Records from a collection

-- -- --

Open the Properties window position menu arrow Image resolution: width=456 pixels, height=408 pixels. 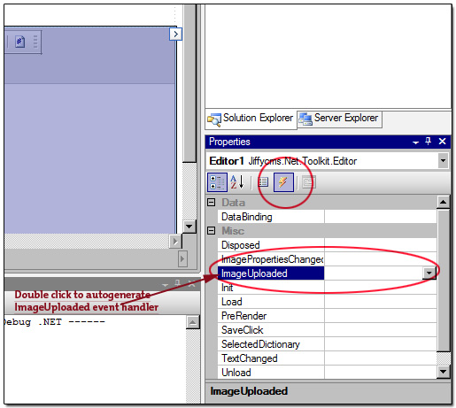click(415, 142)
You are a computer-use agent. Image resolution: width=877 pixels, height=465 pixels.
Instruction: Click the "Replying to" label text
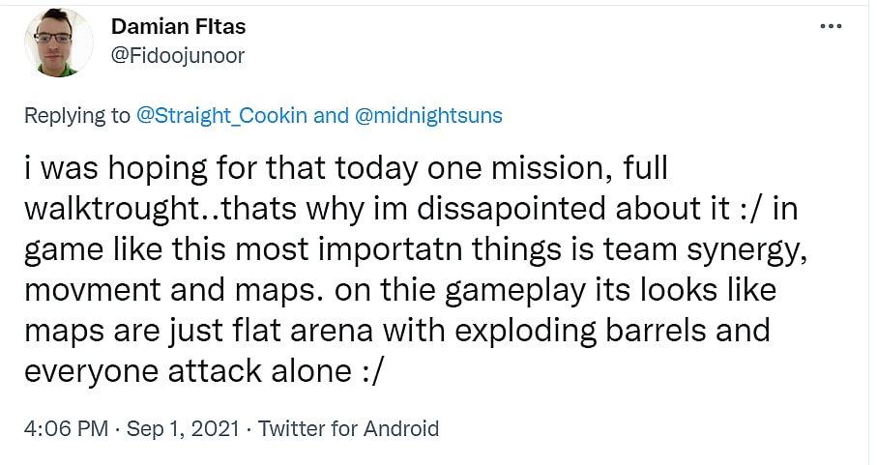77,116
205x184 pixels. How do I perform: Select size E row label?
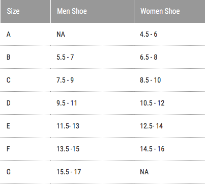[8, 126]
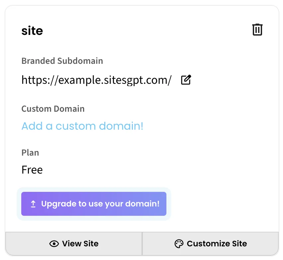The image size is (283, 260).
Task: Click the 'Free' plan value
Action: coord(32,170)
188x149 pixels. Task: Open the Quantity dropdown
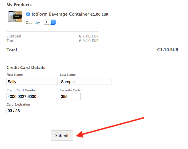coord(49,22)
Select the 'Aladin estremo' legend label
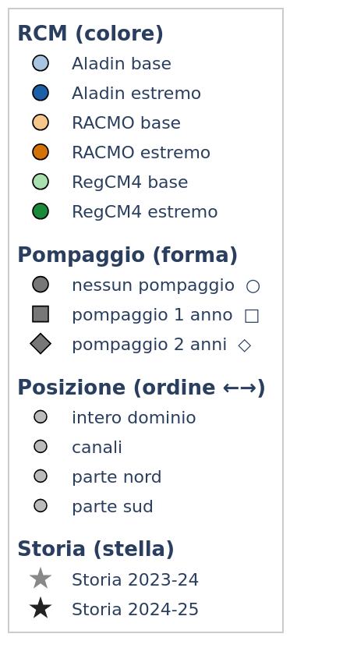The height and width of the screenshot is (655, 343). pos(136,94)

-- -- --

> **PROMPT**: Every line from the one containing "Instruction: Click the" through the end of the entries above, both included, should be extracted exactly, with pictures left out.

> **COMPLETED EXERCISE**:
Instruction: Click the "Replying to" label text
77,116
205x184 pixels. How do I perform: Select size E row label?
[8, 126]
The image size is (283, 260).
Task: Click the 'Free' plan value
Action: coord(32,170)
188x149 pixels. Task: Open the Quantity dropdown
coord(49,22)
Select the 'Aladin estremo' legend label
The height and width of the screenshot is (655, 343). pos(136,94)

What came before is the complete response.